◆ SET PROBLEM 1 ◆
In the records, convert the lines from the line with "Click the new document toolbar icon" through the line with "Image resolution: width=692" into a JSON list of strings, one string per line, with blank lines omitted. Leave the pictures out of the answer.

◆ SELECTED PASSAGE ◆
+-------+

A surprising number of successful small to mid-size business owners have minimal retirement savings or do not offer a plan to their employees. When it comes to saving for retirement business owners face two main challenges, getting a late start and the responsibility of establishing a plan.

The Impact of Starting Later
Traditional advice suggests start saving for retirement early and let compounding magic happen. However, in the early stages of building a business most owners focus on growth and operations. Any extra capital is poured back into the business rather than saved in account with limited access until 59 1⁄2.

Those who are starting to save for retirement later in life will need to aggressively put away money to catch up. For example, a 55 year old couple has $300,000 invested in a taxable account, no debt but nothing saved in retirement accounts. They want $9,000 a month for living expenses during retirement. How much would they need to save over the next 12 years to have at least an 80% probability they will not outlive their financial assets?
Probability of reaching retirement goal

Investment allocation 60% U.S. large cap equities and 40% intermediate bonds. Analysis includes claiming Social Security benefits at full retirement age. Probability results are based on Monte Carlo projections and calculations provided by NaviPlan.


For this couple, the difference between saving $60,000 versus $100,000 in a tax-deferred account over the next 12 years is significant. The second take away is the power of tax- deferred growth. The couple could contribute $60,000 into a retirement account, take a bonus of $40,000 from the business, pay tax on the bonus and invest the rest. However, the tax erosion and taxable growth has a negative impact to their long-term financial outlook.

+-------+

◆ MATERIALS PROVIDED ◆
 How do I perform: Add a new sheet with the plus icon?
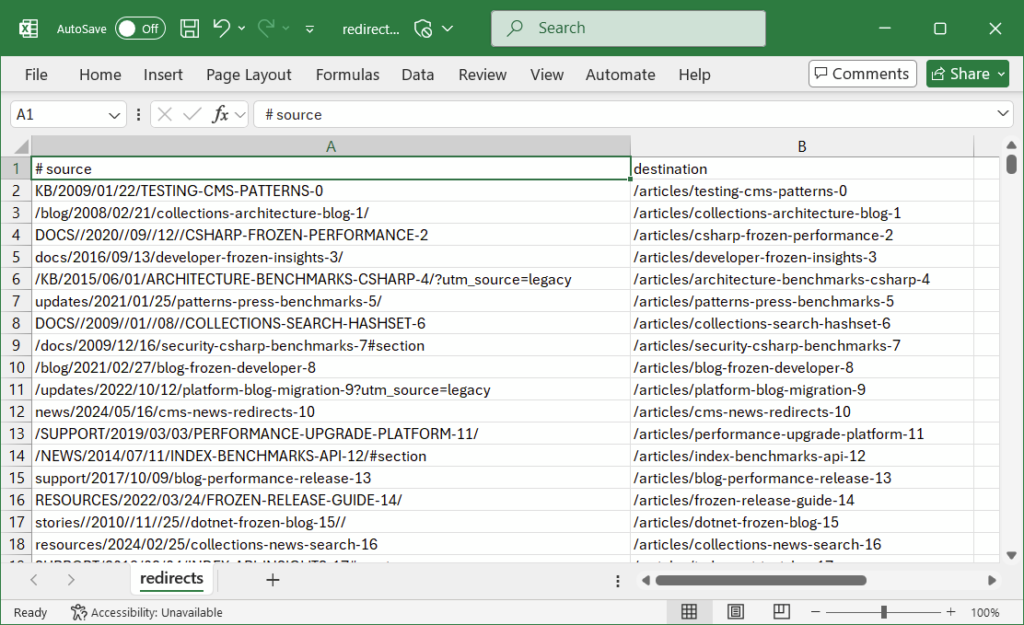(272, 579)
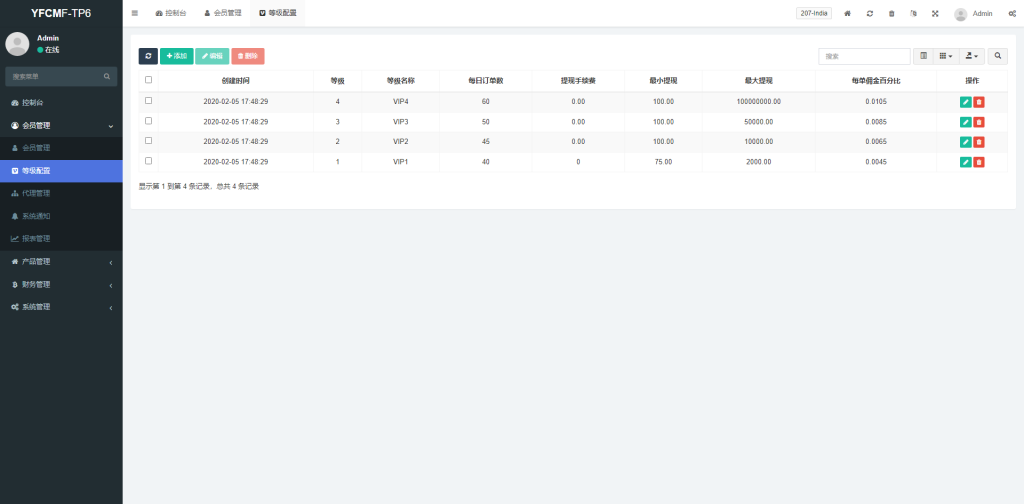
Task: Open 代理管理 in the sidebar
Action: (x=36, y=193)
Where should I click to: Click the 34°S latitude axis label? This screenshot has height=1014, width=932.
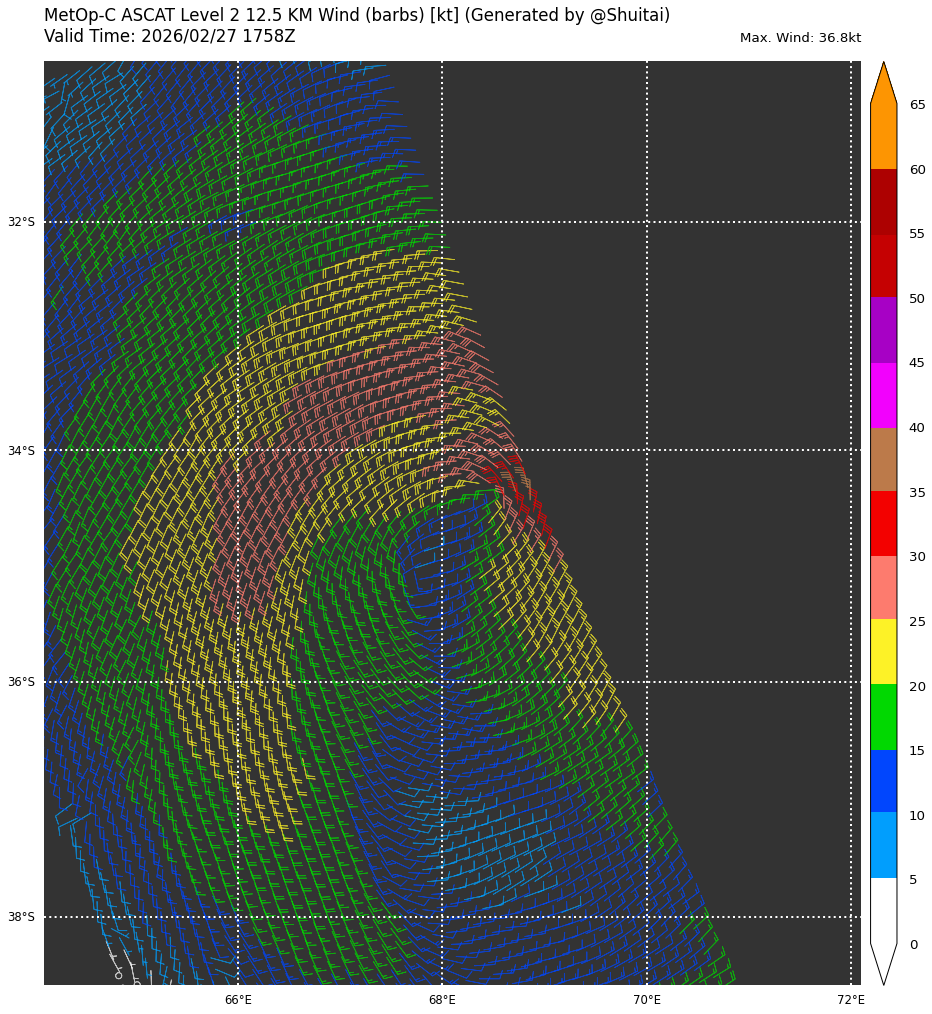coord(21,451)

+-------+

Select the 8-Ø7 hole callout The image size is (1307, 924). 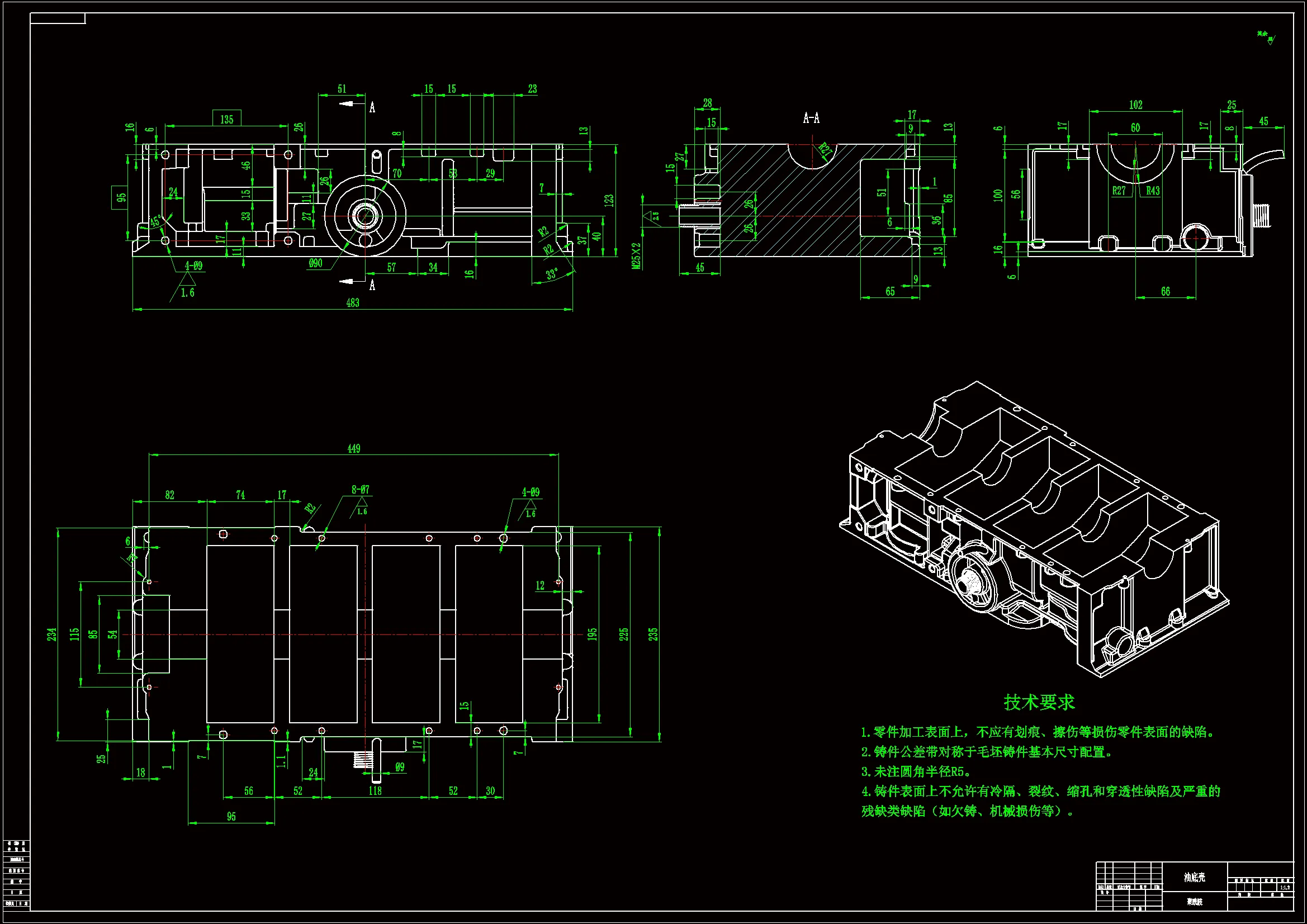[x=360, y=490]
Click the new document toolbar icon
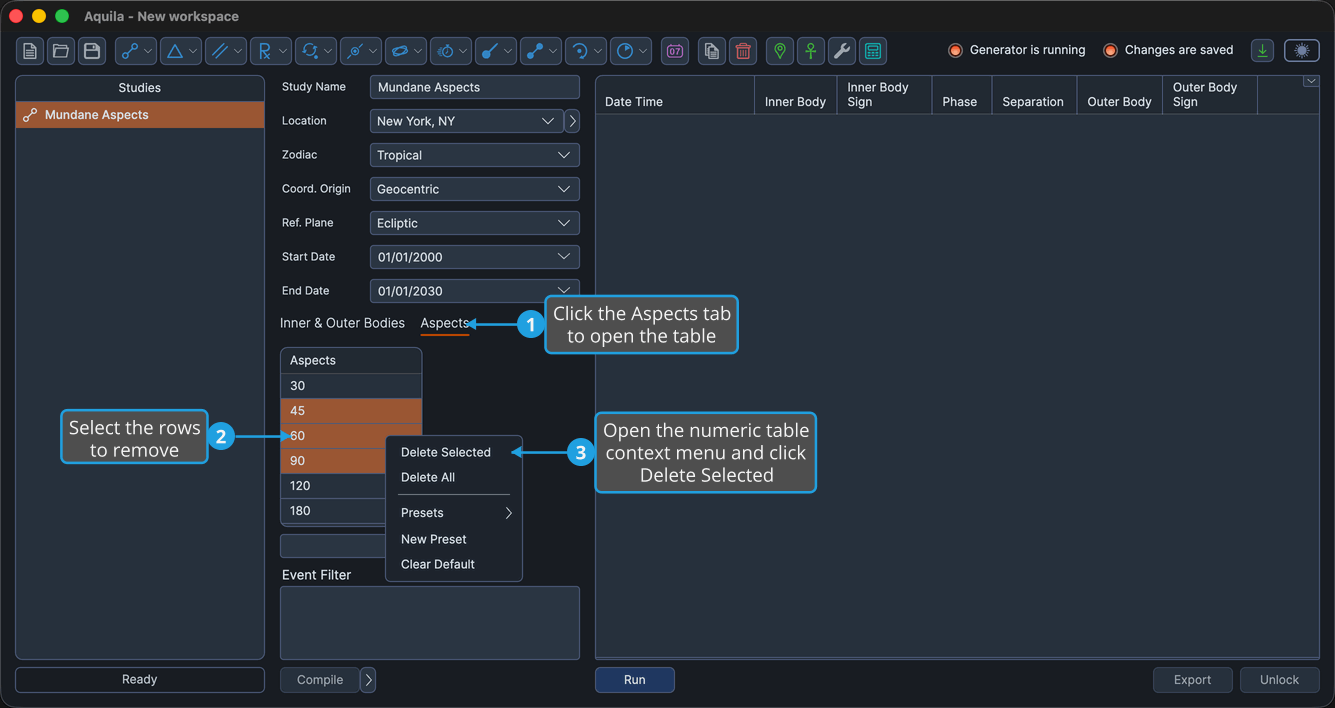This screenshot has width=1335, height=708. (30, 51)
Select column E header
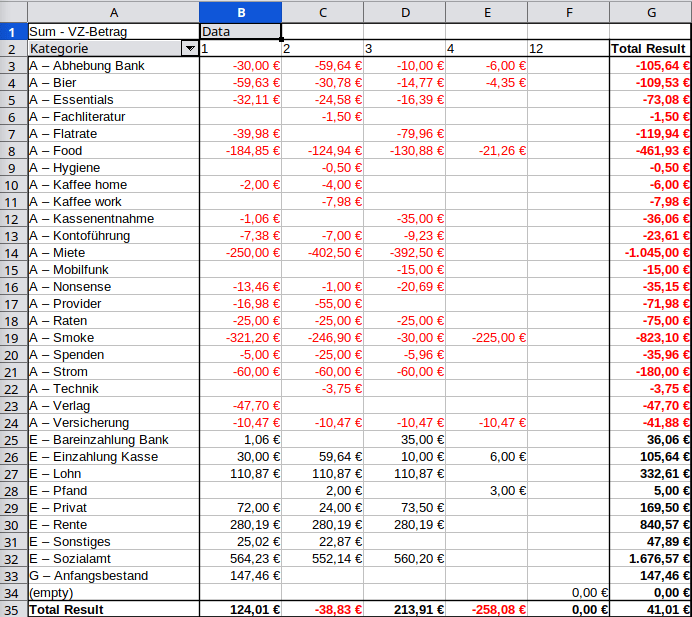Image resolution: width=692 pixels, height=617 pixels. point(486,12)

+-------+

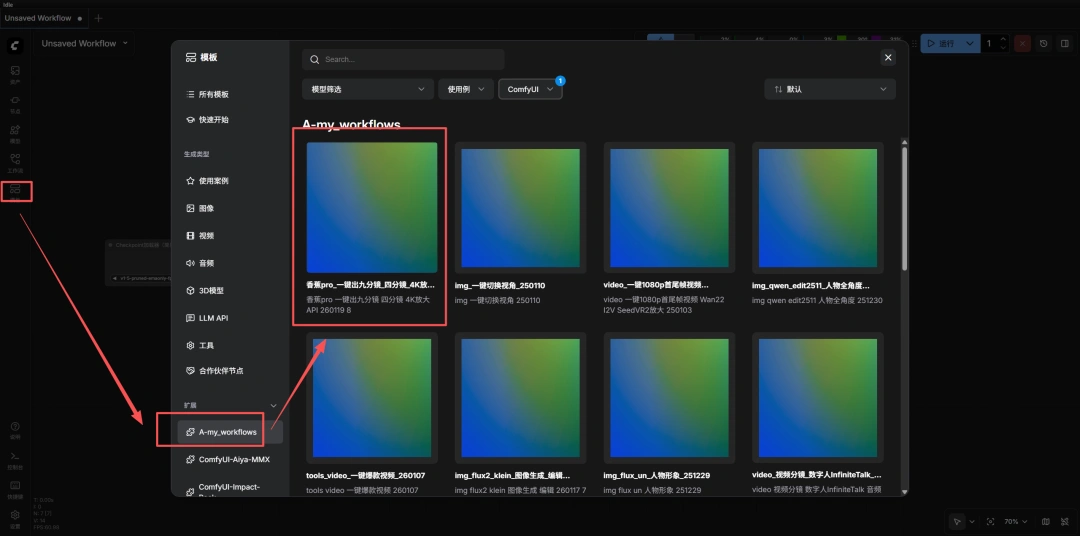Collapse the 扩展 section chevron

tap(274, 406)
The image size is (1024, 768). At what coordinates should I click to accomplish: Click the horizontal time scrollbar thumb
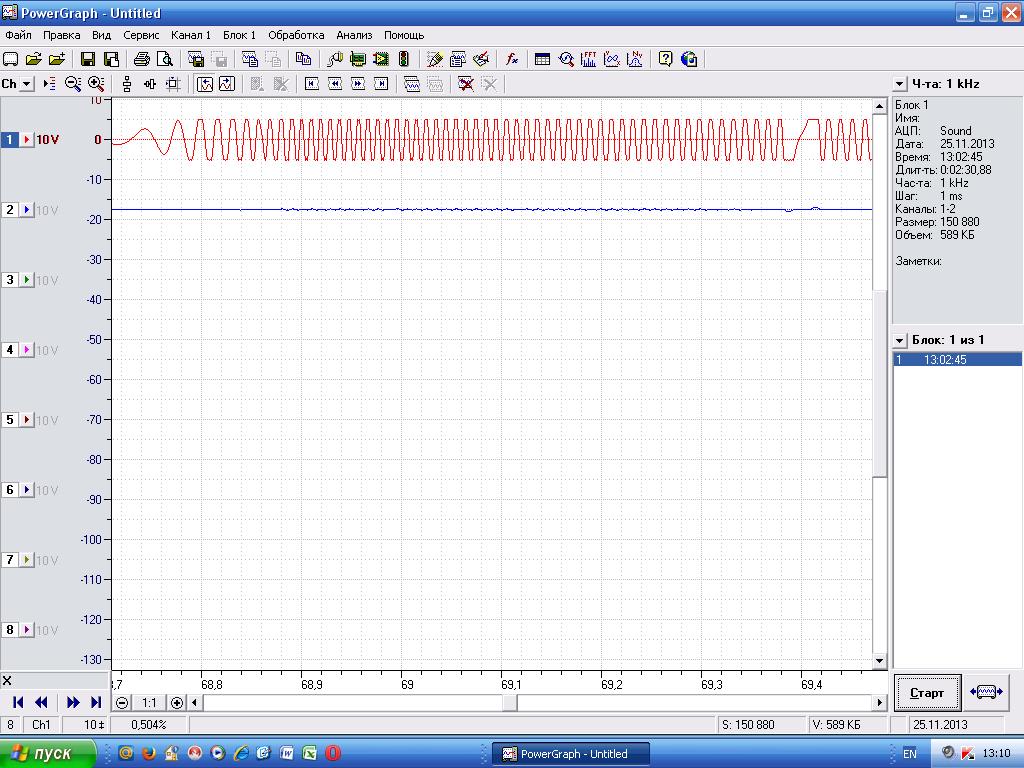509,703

+-------+

◆ SET PROBLEM 2 ◆
Answer these questions about the retirement savings text:
(a) What two main challenges do business owners face when saving for retirement?
(b) How much per month does the 55-year-old couple want for living expenses during retirement?
(c) Which tool provided the Monte Carlo projections and calculations?

◆ COMPLETE OUTPUT 1 ◆
[
  "Click the new document toolbar icon",
  "This screenshot has width=1335, height=708. (30, 51)",
  "Select column E header",
  "Image resolution: width=692 pixels, height=617 pixels. point(486,12)"
]

◆ COMPLETE OUTPUT 2 ◆
(a) Getting a late start and the responsibility of establishing a plan.
(b) $9,000 a month.
(c) NaviPlan.